### ABOUT THIS TASK
Among the entries below, find every line that contains the string "will", then copy it.

### GIVEN ENTRIES
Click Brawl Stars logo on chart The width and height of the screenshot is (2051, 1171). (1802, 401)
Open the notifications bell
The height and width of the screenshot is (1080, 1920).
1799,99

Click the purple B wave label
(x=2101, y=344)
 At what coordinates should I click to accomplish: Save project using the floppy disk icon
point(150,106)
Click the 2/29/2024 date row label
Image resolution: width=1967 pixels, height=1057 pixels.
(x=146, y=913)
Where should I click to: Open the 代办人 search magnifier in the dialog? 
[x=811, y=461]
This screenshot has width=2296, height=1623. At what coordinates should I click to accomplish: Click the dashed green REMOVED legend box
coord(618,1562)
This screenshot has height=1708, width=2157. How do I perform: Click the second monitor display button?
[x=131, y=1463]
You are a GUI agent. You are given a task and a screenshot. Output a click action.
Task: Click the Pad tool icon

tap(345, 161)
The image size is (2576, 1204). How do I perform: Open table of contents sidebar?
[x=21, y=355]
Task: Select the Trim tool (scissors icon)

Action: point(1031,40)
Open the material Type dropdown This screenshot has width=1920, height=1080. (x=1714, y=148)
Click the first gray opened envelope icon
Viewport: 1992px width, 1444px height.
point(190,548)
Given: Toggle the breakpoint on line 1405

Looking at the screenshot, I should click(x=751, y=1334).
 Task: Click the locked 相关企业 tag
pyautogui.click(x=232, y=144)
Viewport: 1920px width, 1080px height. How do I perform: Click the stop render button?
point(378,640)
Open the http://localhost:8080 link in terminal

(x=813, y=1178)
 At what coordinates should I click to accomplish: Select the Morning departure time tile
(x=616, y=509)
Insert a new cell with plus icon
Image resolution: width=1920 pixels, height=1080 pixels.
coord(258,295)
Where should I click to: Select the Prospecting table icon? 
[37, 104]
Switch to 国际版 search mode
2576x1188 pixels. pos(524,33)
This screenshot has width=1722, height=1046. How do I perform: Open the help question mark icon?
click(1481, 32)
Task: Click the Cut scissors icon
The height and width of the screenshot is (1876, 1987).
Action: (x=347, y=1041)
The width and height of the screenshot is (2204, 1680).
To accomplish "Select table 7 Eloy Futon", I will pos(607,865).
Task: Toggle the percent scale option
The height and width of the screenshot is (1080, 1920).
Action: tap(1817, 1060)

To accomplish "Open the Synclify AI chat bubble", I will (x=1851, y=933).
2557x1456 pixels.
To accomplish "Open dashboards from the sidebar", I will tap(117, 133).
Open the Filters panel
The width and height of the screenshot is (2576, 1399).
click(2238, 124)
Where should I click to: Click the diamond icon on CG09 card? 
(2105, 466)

### EXERCISE OUTPUT
To accomplish "Select table 7 Eloy Futon", I will pos(607,865).
To accomplish "Open the Synclify AI chat bubble", I will (x=1851, y=933).
To accomplish "Open dashboards from the sidebar", I will tap(117, 133).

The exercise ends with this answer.